Construction photography presents professional photographers with multiple challenges, both creative and technical.
Unlike many photographic assignments, this type of work does not allow for the staging, positioning or meticulous lighting that is often a significant part of the work that leads to a successful image. Construction photography, particularly some of the work Total Impact specializes in, is often deep underground in the laborynth of mass transit and infrastructure tunnels in New York. These locations present special challenges including extreme conditions including airborne rock dust, water, extreme humidity, and often very low light levels.
The imaging sensors of today’s digital cameras are very sensitive to airborne dust, and will create a spot in your image wherever dust has landed on your sensor. Going into a job with a dust free sensor is an obvious requirement, but maintaining that during a shoot in which you are changing lenses in an atmosphere laden with dust can wreak havoc with your images. One solution is to try to settle on one lens per body in an effort to eliminate or at least reduce the opportunity for dust to contact the sensor.

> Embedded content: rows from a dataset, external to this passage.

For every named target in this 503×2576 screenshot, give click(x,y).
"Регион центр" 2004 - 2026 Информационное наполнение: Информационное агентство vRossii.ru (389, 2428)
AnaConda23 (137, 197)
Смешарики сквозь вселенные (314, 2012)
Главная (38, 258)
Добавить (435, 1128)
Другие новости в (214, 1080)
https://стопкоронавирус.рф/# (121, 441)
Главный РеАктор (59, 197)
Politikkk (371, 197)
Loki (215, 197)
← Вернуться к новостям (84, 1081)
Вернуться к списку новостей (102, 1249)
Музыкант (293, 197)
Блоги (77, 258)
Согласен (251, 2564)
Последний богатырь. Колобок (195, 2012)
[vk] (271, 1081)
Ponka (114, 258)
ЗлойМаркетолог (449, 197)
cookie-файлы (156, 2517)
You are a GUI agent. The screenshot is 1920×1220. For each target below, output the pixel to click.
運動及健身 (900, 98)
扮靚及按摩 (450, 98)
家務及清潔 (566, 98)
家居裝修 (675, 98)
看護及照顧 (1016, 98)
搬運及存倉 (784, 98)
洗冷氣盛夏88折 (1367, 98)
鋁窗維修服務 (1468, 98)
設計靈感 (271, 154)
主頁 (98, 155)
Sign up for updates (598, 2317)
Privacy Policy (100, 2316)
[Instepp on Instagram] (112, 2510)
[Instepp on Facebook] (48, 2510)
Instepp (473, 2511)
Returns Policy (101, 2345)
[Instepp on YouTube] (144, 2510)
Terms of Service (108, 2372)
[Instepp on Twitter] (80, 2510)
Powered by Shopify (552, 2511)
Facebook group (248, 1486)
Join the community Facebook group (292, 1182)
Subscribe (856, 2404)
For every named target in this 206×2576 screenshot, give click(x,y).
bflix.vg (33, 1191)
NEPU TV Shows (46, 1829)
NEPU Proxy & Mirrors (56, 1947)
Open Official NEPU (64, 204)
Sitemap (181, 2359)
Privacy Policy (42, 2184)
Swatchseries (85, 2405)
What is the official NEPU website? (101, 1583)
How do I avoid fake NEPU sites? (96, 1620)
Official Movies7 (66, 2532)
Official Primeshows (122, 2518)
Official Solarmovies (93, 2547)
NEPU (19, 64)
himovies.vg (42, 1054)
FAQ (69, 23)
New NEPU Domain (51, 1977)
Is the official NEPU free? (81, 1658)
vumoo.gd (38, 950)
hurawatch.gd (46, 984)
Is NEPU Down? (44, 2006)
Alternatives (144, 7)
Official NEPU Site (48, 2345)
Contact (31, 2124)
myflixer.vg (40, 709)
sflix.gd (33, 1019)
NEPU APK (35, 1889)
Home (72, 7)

Very low light levels typically encountered requires the careful selection of fast lenses, lenses with image stabilization, and the use of tripod whenever possible. Also learning, practicing and using proven techniques for steady hand held shots is a must.
Finally, shooting candid shots in these environments means that you’ve got to wrestle with the typical mugging the shot syndrome. Like the rest of the public, construction workers like to play cat and mouse with photographers, often compromising shots that otherwise had the makings of something special. We solve this problem by spending time with the construction crew prior to shooting. Giving them the opportunity to become familiar, first with you, then with the equipment. Eventually you will be accepted as just another member of the work crew, and the geers, glares and gameplay will give way to the opportunity to capture the kind of serious imagery you’re there for. Be patient and wait for the opportunities, they will come.